Last week in the Globe and Mail, Rob Carrick advised first-time homeowners to hold off on buying a house and put their hard-earned cash into rent for – well, until the "right time". He argues that interest rates will remain low in the foreseeable future and that home prices could drop during the next few years. Renting lets buyers save for a bigger down payment, which decreases the cost of your mortgage considerably.
I'm behind Mr. Carrick 100 percent on making sure that you go into a home purchase with a good down payment. As he notes, using this graphic, ( or see attached, courtesy of TD) doubling your down payment from five to 10 percent on a $375,000 house saves you more than $6,000 in payments over a five-year term (though he suggests you can "save" on principal, which is misleading – a larger down payment reduces your monthly payment while allowing you to pay more principal and less interest each month.)
I'd go further. Having a healthy buffer beyond your down payment gives you quick access to cash to ride out financial bumps that might be caused by surprise home ownership costs or even something as major as a job loss.
But many of Mr. Carrick's assertions seem aimed at gamblers rather than inexperienced home buyers.
News Flash! Large cities are not making any more land
Telling people that prices will come down and a home buyer should wait for that day is telling people to gamble with huge amounts of money.
We've been warned about imminent real estate bubbles many times during the past decade, but those who shied away from buying often missed out on 30 to 50 percent appreciation of their properties. As you can see from the chart on this page, while you may have lucked out by waiting for the odd dip during the last decade, the overwhelming trend is upwards. See the attached chart from our book (excerpt from Commercial Real Estate Investing in Canada, written by Claude and Pierre Boiron)
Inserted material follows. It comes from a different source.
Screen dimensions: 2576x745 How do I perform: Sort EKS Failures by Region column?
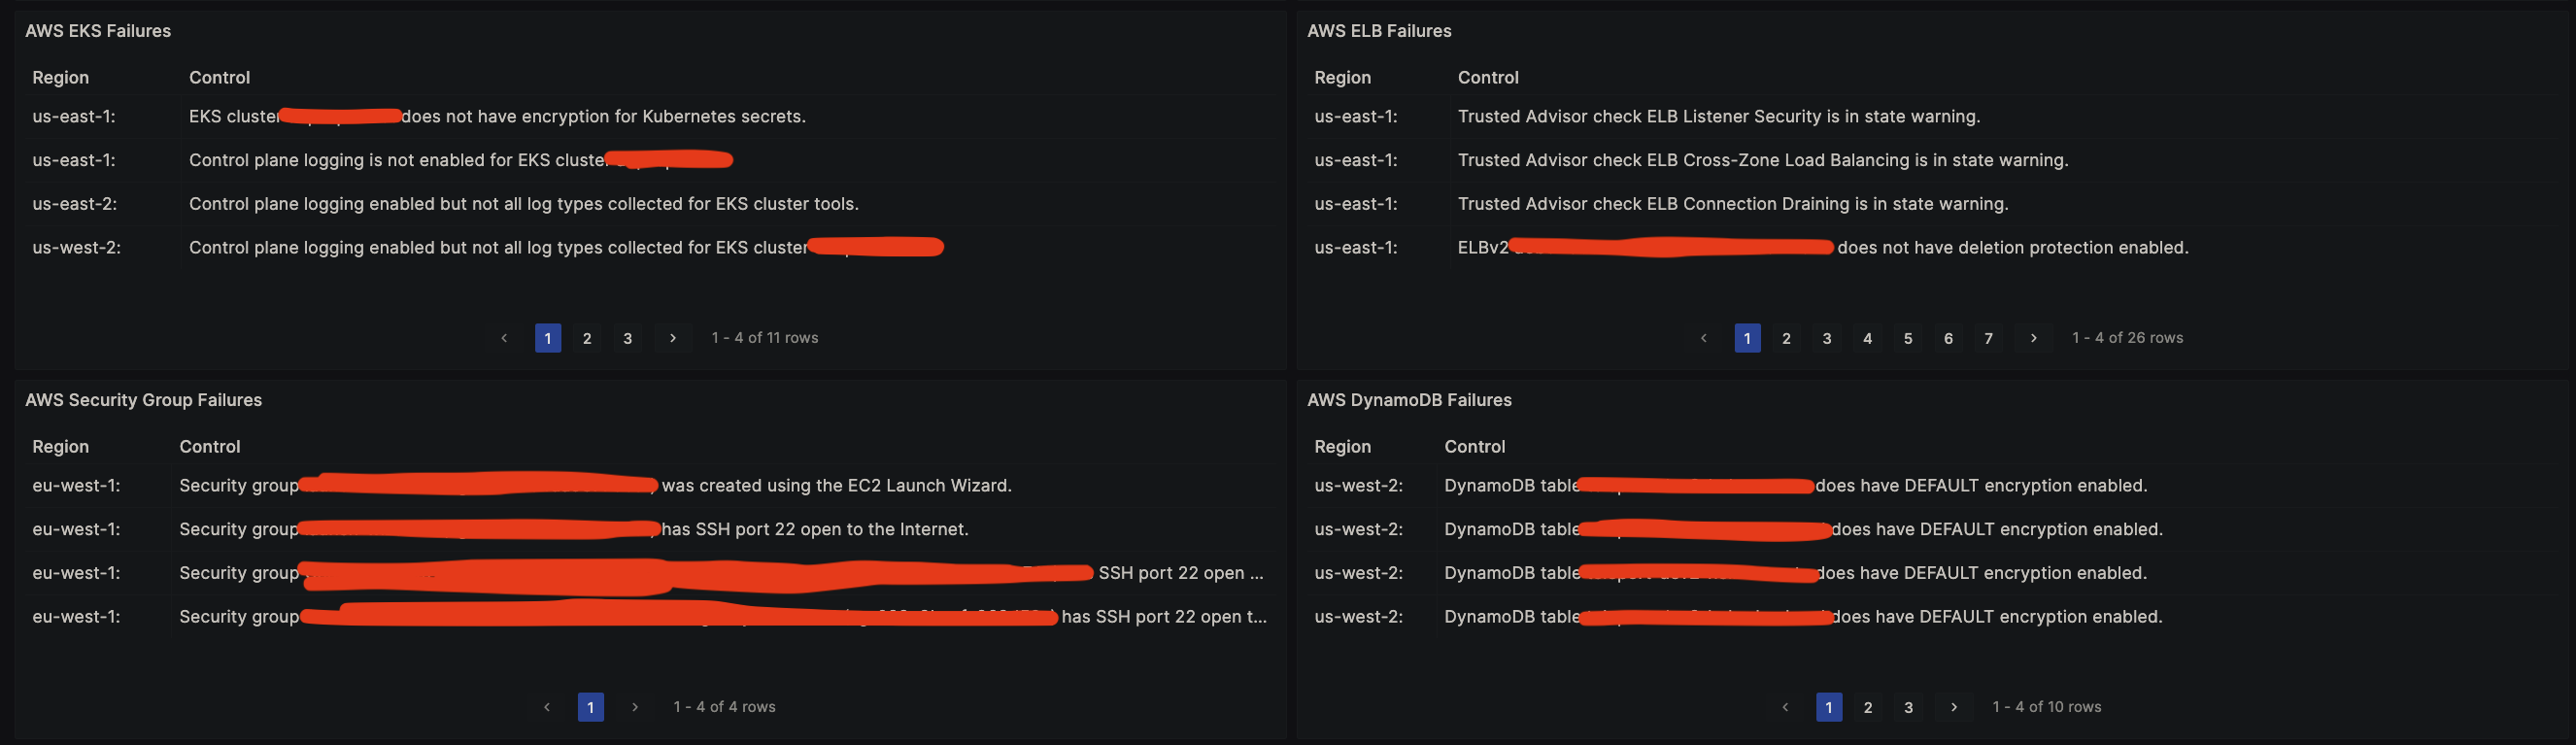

The number of detached single family properties in a city like Toronto is declining. You’re more apt to see two houses levelled to make room for a single large home than you are to see a large house demolished and several built in its stead.
And those folks currently living in condos are a feeder system of home purchasers. Tons of them are biding their time for anywhere from two to 10 years until they can get into a house. Combine that with the lack of new freehold properties in large cities, and you've got a recipe for continued price increases.
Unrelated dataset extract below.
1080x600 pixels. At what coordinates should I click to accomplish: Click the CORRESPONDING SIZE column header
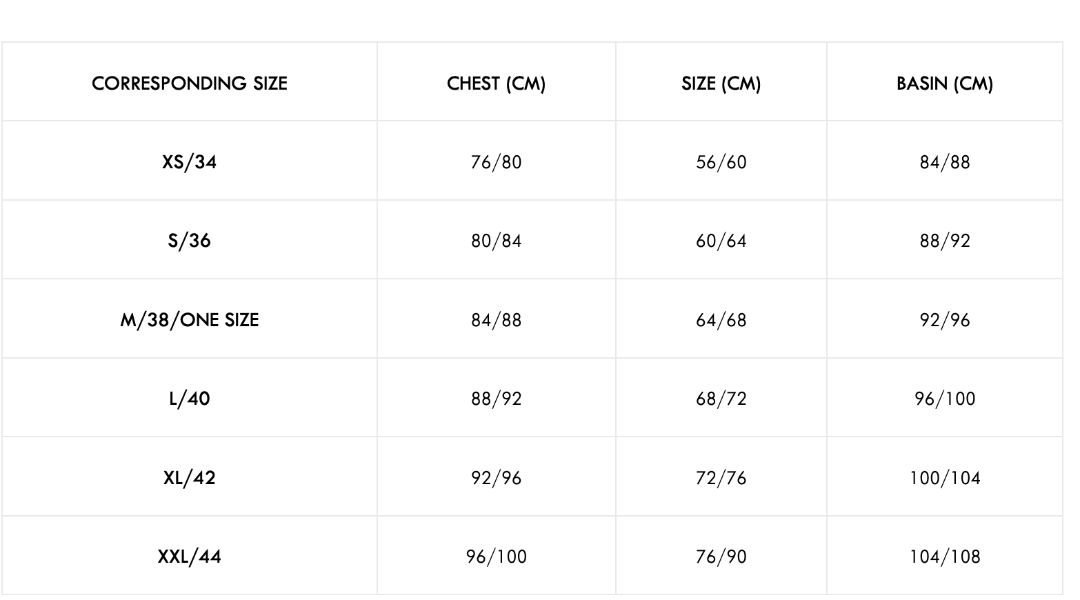point(189,83)
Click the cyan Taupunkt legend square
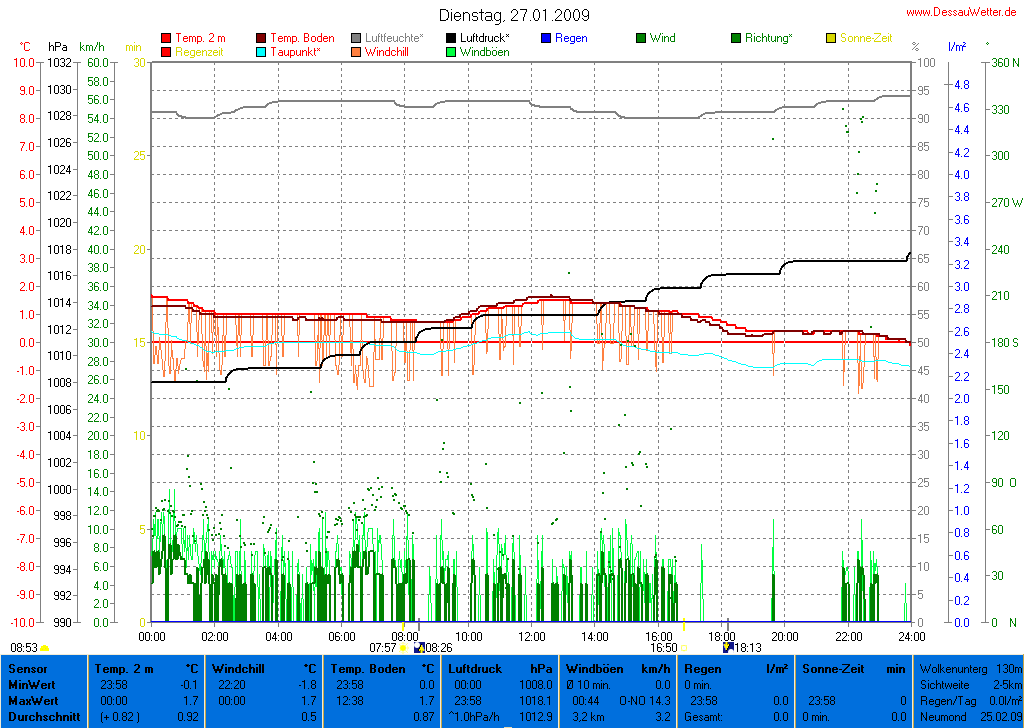The height and width of the screenshot is (728, 1024). (x=262, y=51)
It is really such a gamble to bet that prices will drop and try and wait until they do. With the historically low interest rates we're enjoying right now, if you have the money now, and you have a good Realtor to guide you against overpaying, you’d be a fool not to buy.
If the cost of borrowing money is going to go up, why wait for it to happen?
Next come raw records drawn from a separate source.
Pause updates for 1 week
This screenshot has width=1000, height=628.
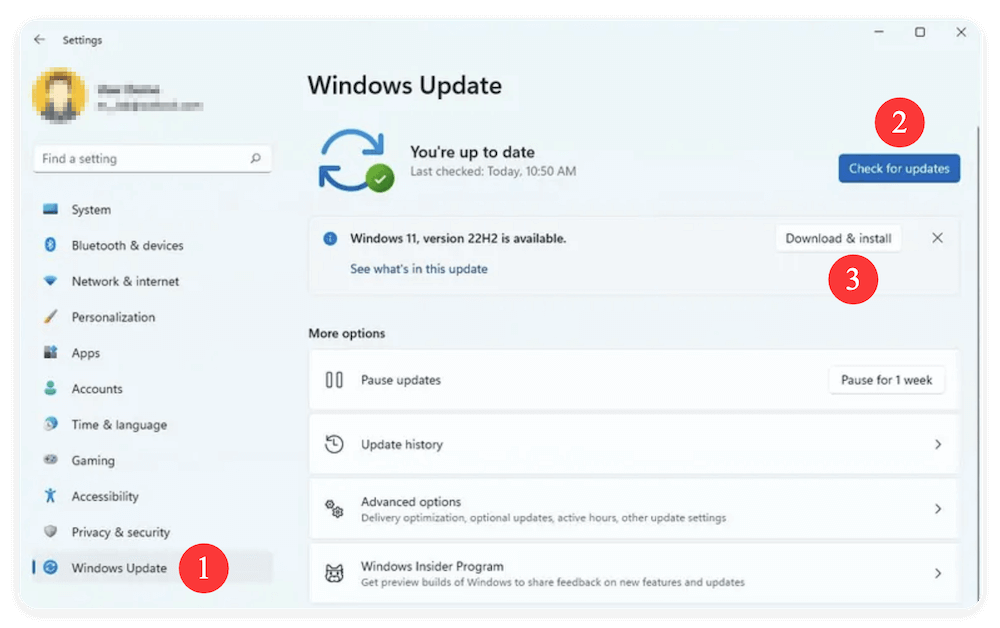(x=886, y=380)
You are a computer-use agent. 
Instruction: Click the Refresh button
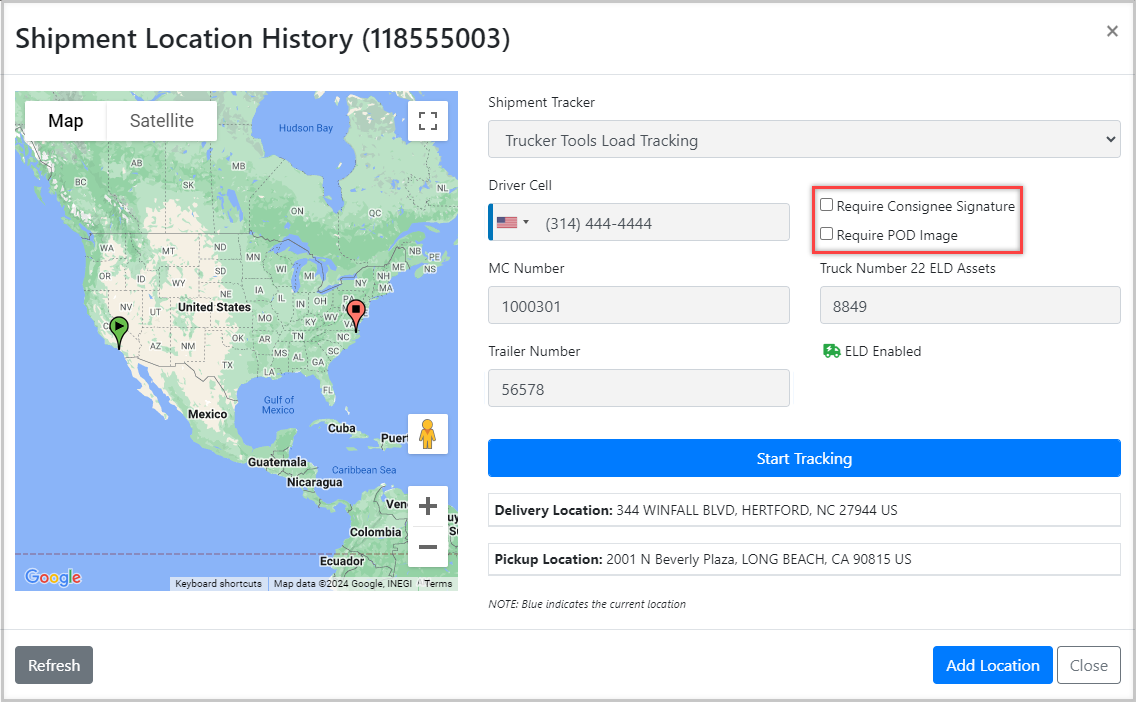tap(54, 665)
Indeed, Mr. Carrick makes the point that we are experiencing some of the lowest interest rates ever, and he suggests that they're not going up any time soon. Even if they do, he says, it will be in tiny increments. While a single percentage point might not seem like a big deal when we compare today's rates with other periods, it can be critical to a first-time home buyer. Just as you save when you make a bigger down payment, a single percentage point increase can make a huge difference in your monthly payments and your overall interest payments.
Using the example Mr. Carrick drew on from TD Bank, with 10 percent down on a $375,000 house, you would lose more than $21,000 over five years if your interest rate increased from3.29 percent to 4.29 percent on a 25 year amortization. You would pay $187.84 more each month; you'd pay an astounding $16,653.96 more in interest over the five-year term; and you'd come out of the term owing $5,383.70 more on the principal than you would have with a one percent lower rate.
And as Mr. Carrick points out, the government has recently placed restrictions on borrowing for a home. If borrowing's likely to become more difficult, not easier, why would you wait if you can afford to buy now? That's nothing more than a gamble.